Bribery: Salt Lake City, 2002 Winter Games
The Big Business of the Olympics and Bribery
LEAD STORY-DATELINE: The Washington Post, January 15, 1999.
Salt Lake City and the state of Utah are considered synonymous with the Mormon Church and the morality that flows from religious pursuits. A recent bribery scandal relating to Salt Lake City’s successful bid to host the 2002 Winter Olympics casts a cloud over the city and state.
The Salt Lake Organizing Committee (SLOC) had assigned individual members to lobby members of the International Olympics Committee (IOC) to select Salt Lake City as the 2002 Winter Olympics’ site. Since November 1998, there have been allegations that the members of the SLOC lobbied by making gifts to certain influential IOC members and their families. The allegations are that the SLOC members gave scholarships, free medical care, guns and other expensive gifts valued at hundreds of thousands of dollars to visiting IOC members. IOC rules limit members to gifts with a maximum value of $150. One influential IOC member is alleged to have received free medical treatment for hepatitis and financed land investment deals for one SLOC member.

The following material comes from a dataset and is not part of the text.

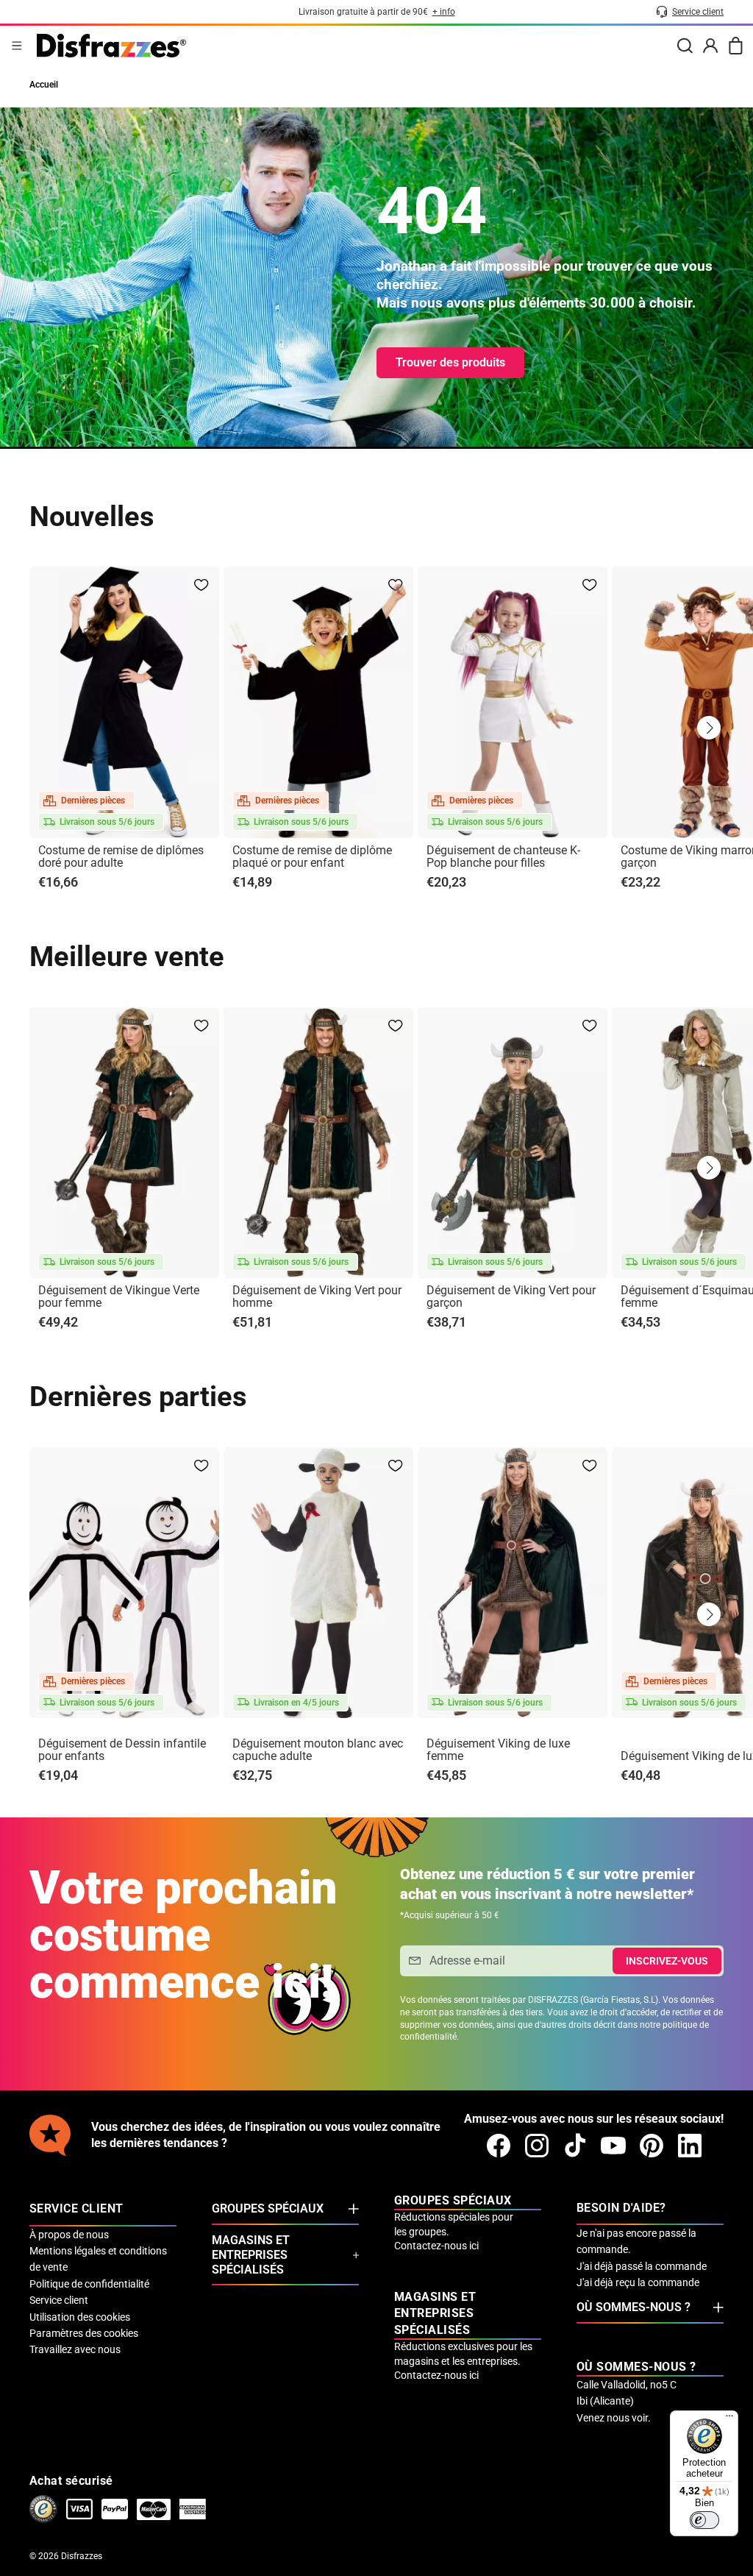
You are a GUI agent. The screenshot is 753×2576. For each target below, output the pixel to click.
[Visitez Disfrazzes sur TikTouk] (575, 2145)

The scandal has resulted in investigations by a several agencies, including the federal Department of Justice, the International Olympics Committee, the U.S. Olympic Committee, and an ethics panel for Salt Lake Organizing Committee (SLOC). The Utah legislature had created a committee to oversee the Olympics because of the approximately $1.4 billion initial costs to be incurred by Utah and the State’s obligation to pay any shortfall. That committee has entered the fray and demanded financial accounting from the SLOC. The state of Utah projected receipt of three billion dollars in revenues from hosting the games.
According to Merriam-Webster’s Online Dictionary, lobbying is “to promote (as a project) or secure the passage of (as legislation) by influencing public officials” (lobbying, n.d.).
Whether bribery should be considered unethical or illegal has been debated extensively. Many scholars and business people take the position that bribery should not be treated as unethical.
The Foreign Corrupt Practices Act (15 U.S.C. sec. 78) makes it illegal for US companies to pay bribes even if they are in foreign countries. Assuming that this is a case in which the FCPA would apply, it helps to look at its definition of a bribe. The FCPA defines a bribe as “an illegal payment that is meant to influence an official to award or maintain business activity. Payments that assist the payer to obtain ministerial actions are not prohibited (Foreign Corrupt, n.d.). 147555555555555
Answer the following questions:
What is the difference between lobbying and bribery?
What argument could the SLOC members make that the payments made do not fit the definition of an illegal bribe (under the FCPA)?
What do you think is the appropriate punishment for the violation of ethical and legal principles?
Should the remedies be limited to the expulsion of the members who violated those principles, or should the entire community be held responsible?